*** Opening SUPPLIED DATA ***

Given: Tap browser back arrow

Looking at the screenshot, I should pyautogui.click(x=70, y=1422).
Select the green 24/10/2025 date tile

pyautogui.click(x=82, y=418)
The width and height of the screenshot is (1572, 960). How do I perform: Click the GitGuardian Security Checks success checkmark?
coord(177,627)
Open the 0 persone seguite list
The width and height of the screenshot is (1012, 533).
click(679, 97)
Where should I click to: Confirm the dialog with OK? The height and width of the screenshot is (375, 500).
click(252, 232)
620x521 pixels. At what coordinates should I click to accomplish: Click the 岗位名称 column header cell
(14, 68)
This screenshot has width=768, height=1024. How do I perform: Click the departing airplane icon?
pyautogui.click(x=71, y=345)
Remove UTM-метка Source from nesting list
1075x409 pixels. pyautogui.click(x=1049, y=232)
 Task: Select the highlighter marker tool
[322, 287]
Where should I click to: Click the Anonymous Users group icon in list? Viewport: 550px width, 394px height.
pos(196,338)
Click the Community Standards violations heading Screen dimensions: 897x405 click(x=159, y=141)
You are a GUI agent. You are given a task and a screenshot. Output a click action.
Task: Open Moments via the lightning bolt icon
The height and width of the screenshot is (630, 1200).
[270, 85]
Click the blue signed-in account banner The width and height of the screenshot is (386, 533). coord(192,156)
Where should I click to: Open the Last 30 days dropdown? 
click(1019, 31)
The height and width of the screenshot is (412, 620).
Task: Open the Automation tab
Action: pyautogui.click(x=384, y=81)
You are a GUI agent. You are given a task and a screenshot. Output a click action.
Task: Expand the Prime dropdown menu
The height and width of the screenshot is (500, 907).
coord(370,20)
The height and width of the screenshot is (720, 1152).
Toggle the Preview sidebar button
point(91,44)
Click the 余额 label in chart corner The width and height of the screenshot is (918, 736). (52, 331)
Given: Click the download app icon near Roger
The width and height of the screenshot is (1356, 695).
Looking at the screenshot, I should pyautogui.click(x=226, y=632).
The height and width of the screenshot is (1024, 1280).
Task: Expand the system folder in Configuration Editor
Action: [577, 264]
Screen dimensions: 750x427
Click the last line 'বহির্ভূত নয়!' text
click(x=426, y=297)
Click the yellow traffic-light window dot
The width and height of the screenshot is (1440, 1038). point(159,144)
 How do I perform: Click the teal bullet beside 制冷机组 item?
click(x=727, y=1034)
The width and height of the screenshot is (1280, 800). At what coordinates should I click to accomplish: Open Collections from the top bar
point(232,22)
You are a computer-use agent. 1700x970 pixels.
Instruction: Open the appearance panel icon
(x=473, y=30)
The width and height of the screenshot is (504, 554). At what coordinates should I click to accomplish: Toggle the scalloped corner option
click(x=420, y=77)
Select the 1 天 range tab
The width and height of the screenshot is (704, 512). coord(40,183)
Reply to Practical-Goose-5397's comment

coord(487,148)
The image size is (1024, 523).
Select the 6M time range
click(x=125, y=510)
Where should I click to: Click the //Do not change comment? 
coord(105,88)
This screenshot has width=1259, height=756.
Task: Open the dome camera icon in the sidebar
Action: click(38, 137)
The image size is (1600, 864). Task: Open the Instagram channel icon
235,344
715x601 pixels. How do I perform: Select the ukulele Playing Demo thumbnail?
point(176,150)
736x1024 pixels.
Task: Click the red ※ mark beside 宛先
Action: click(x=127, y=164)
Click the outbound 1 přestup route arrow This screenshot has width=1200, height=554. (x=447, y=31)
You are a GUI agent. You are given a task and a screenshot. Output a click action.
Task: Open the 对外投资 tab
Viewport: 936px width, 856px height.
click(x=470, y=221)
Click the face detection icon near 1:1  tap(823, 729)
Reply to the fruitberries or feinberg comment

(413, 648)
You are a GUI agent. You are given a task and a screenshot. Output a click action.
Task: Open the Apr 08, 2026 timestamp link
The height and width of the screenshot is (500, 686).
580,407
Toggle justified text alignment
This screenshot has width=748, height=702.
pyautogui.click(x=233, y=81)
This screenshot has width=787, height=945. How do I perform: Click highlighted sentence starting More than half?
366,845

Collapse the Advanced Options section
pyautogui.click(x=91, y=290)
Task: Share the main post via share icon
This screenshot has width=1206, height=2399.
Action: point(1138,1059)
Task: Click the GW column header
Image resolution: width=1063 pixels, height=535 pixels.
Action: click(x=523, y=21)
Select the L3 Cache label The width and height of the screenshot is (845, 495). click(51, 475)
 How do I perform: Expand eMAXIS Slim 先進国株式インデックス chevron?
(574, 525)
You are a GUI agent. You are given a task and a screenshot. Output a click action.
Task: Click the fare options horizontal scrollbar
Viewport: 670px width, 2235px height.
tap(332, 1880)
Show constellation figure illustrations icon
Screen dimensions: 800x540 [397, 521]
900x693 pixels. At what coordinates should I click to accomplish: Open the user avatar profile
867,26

*** Closing SUPPLIED DATA ***

__PROBLEM TO SOLVE__:
Everything from the line containing "Viewport: 936px width, 856px height." through the end of the entries above should be retyped exactly, and nothing else.

__SOLUTION FOR THIS EXERCISE__:
Viewport: 936px width, 856px height.
click(x=470, y=221)
Click the face detection icon near 1:1  tap(823, 729)
Reply to the fruitberries or feinberg comment

(413, 648)
You are a GUI agent. You are given a task and a screenshot. Output a click action.
Task: Open the Apr 08, 2026 timestamp link
The height and width of the screenshot is (500, 686).
580,407
Toggle justified text alignment
This screenshot has width=748, height=702.
pyautogui.click(x=233, y=81)
This screenshot has width=787, height=945. How do I perform: Click highlighted sentence starting More than half?
366,845

Collapse the Advanced Options section
pyautogui.click(x=91, y=290)
Task: Share the main post via share icon
This screenshot has width=1206, height=2399.
Action: point(1138,1059)
Task: Click the GW column header
Image resolution: width=1063 pixels, height=535 pixels.
Action: click(x=523, y=21)
Select the L3 Cache label The width and height of the screenshot is (845, 495). click(51, 475)
 How do I perform: Expand eMAXIS Slim 先進国株式インデックス chevron?
(574, 525)
You are a GUI agent. You are given a task and a screenshot. Output a click action.
Task: Click the fare options horizontal scrollbar
Viewport: 670px width, 2235px height.
tap(332, 1880)
Show constellation figure illustrations icon
Screen dimensions: 800x540 [397, 521]
900x693 pixels. At what coordinates should I click to accomplish: Open the user avatar profile
867,26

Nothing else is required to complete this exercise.